Um estudo publicado no mês passado por pesquisadores da University College Dublin, na Irlanda, mostra que profissionais de saúde que realizam abortos sofrem com o dilema moral e a culpa, da mesma forma que já se sabia ocorrer com as mães que abortam. O psicólogo e primeiro autor da pesquisa, Brendan Dempsey, entrevistou longamente 13 profissionais que realizam legalmente o procedimento, permitido no país há meia década. O estudo, do tipo qualitativo, mostra as experiências relatadas por seis clínicos gerais, duas enfermeiras, dois obstetras e três parteiras (sendo 77% mulheres), todos mantidos em anonimato.

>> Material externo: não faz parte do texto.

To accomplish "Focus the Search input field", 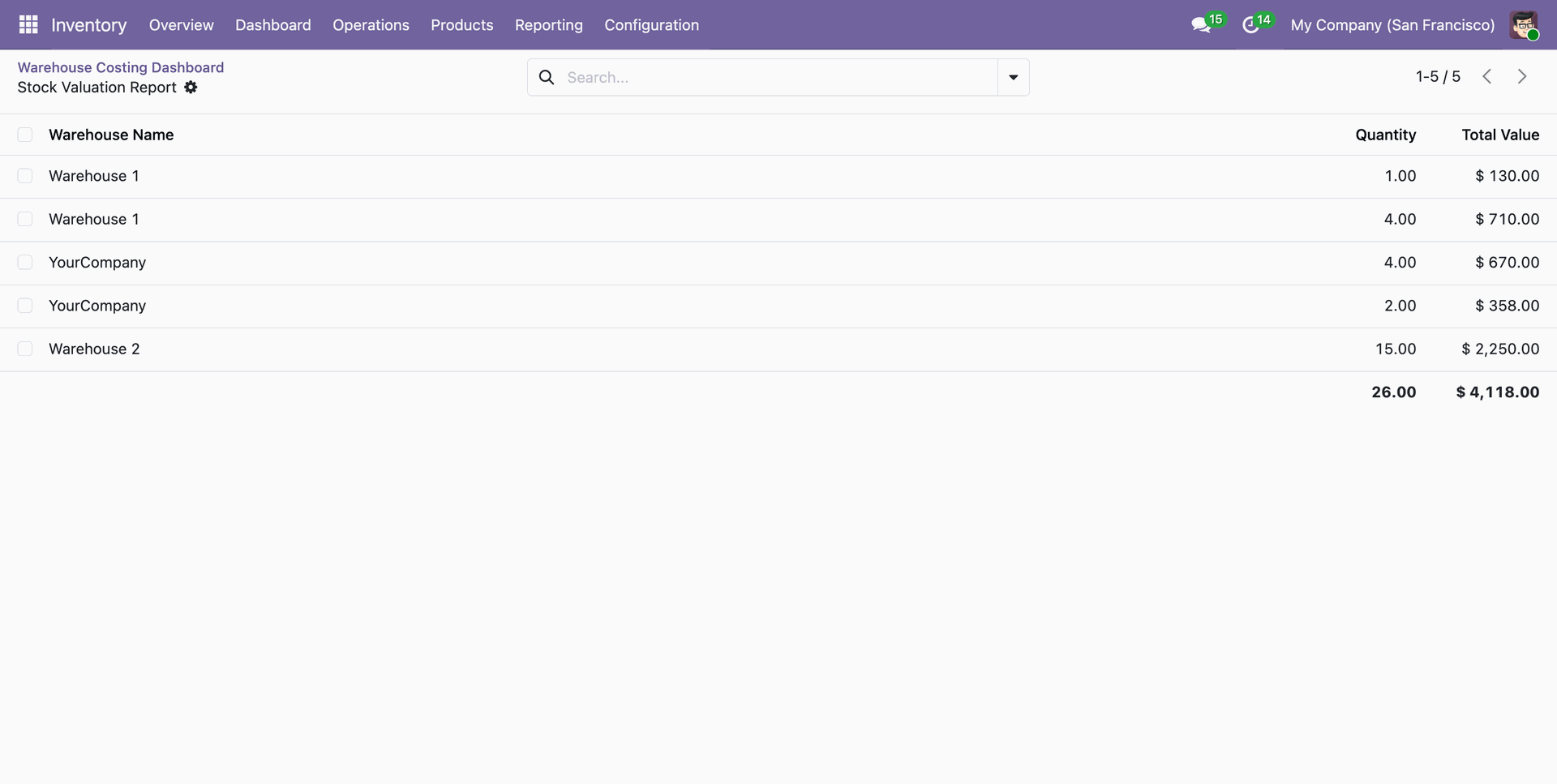I will click(778, 77).
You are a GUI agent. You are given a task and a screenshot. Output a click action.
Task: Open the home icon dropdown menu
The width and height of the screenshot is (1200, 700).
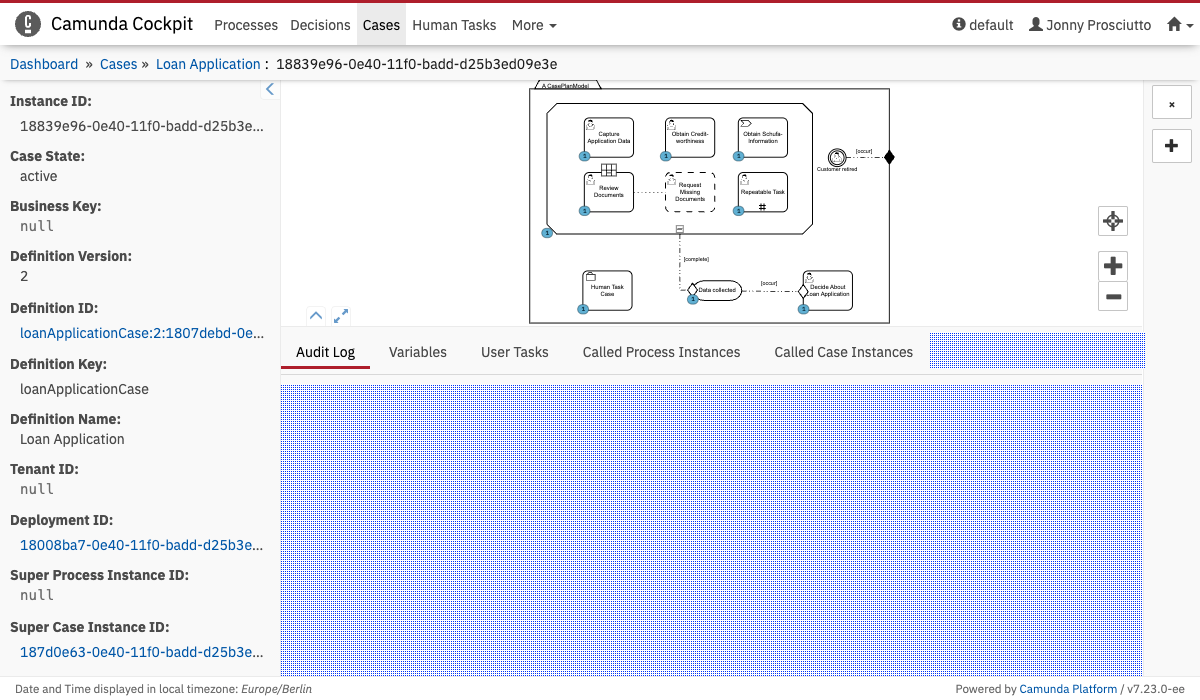pos(1180,25)
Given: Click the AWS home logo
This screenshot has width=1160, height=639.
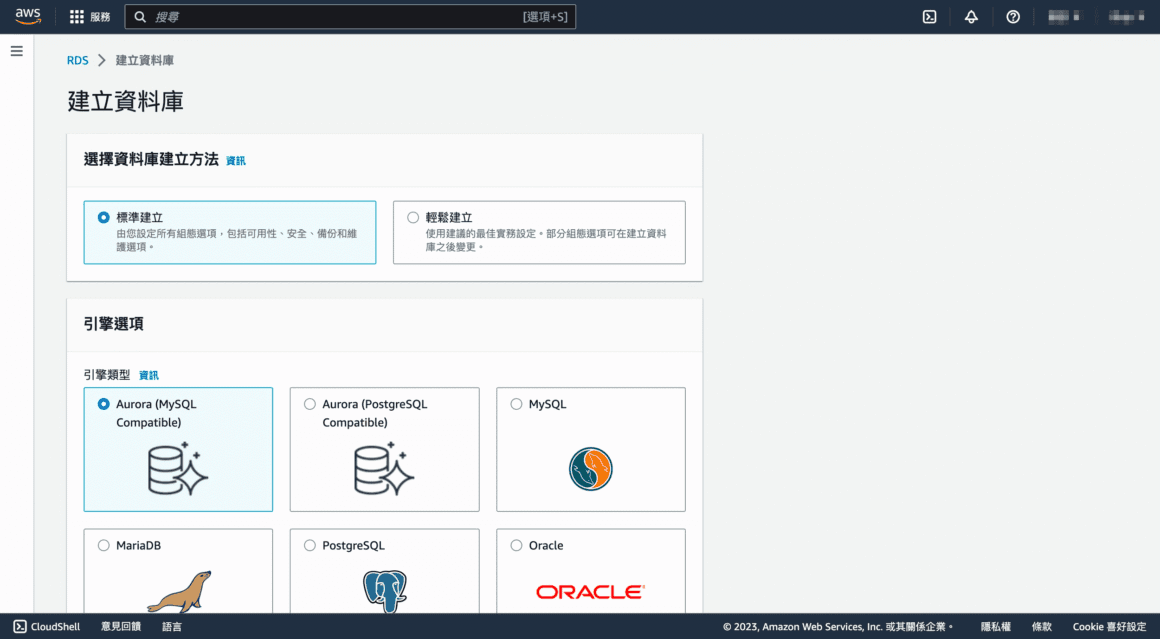Looking at the screenshot, I should point(27,15).
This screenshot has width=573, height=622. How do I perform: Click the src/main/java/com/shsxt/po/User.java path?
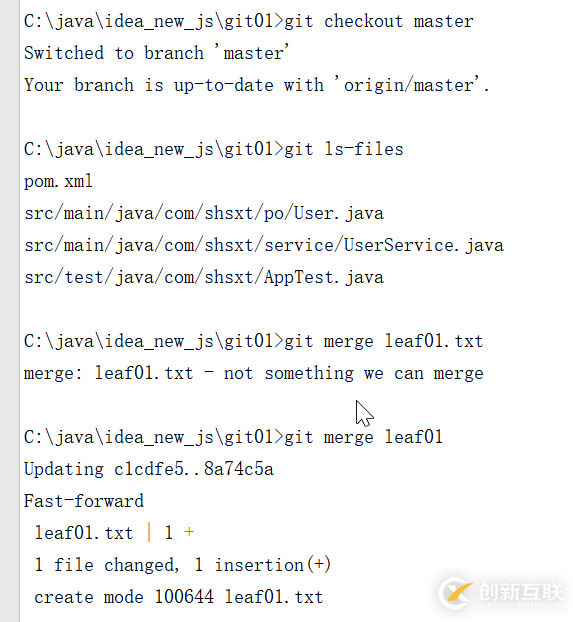tap(204, 213)
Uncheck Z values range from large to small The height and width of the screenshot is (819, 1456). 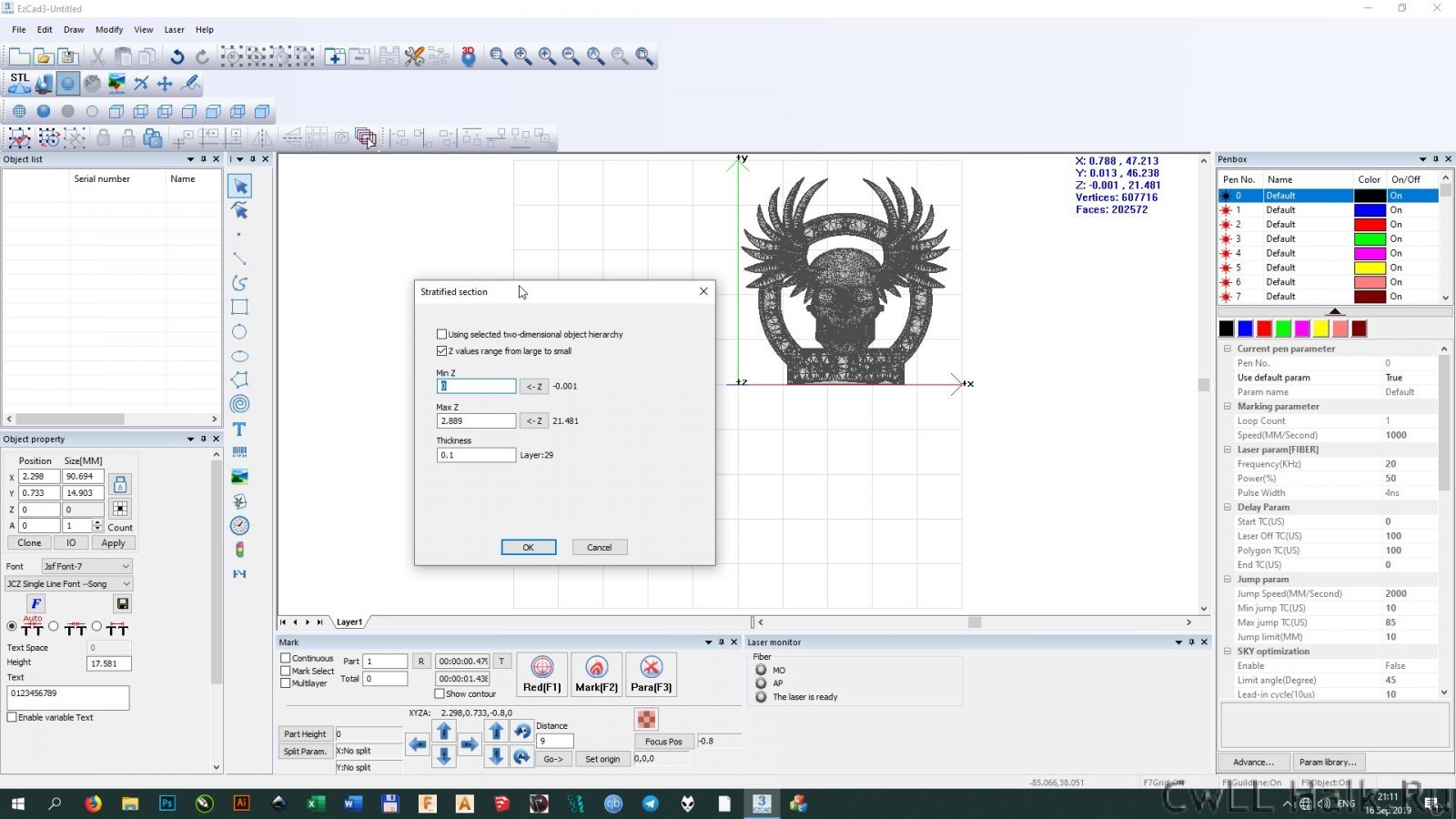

Enquanto quatro dos entrevistados atuaram como ativistas pró-aborto, outros expressaram uma “culpa católica” a respeito do trabalho. “Penso que, moral e eticamente”, disse uma parteira, “a coisa mais difícil, definitivamente, é ver o pequeno feto, sabe, no fim de tudo... eles são tão bem formados, até com unhas nos dedinhos... a formação mesmo antes da marca das 12 semanas é incrível”. Ela contou que tenta esquecer as cenas rapidamente. “Muitas vezes eles ficam com as mãozinhas embaixo do queixo, ou ao redor do tórax... mas há certos casos que você não esquece... então isso pode ser muito, muito difícil.”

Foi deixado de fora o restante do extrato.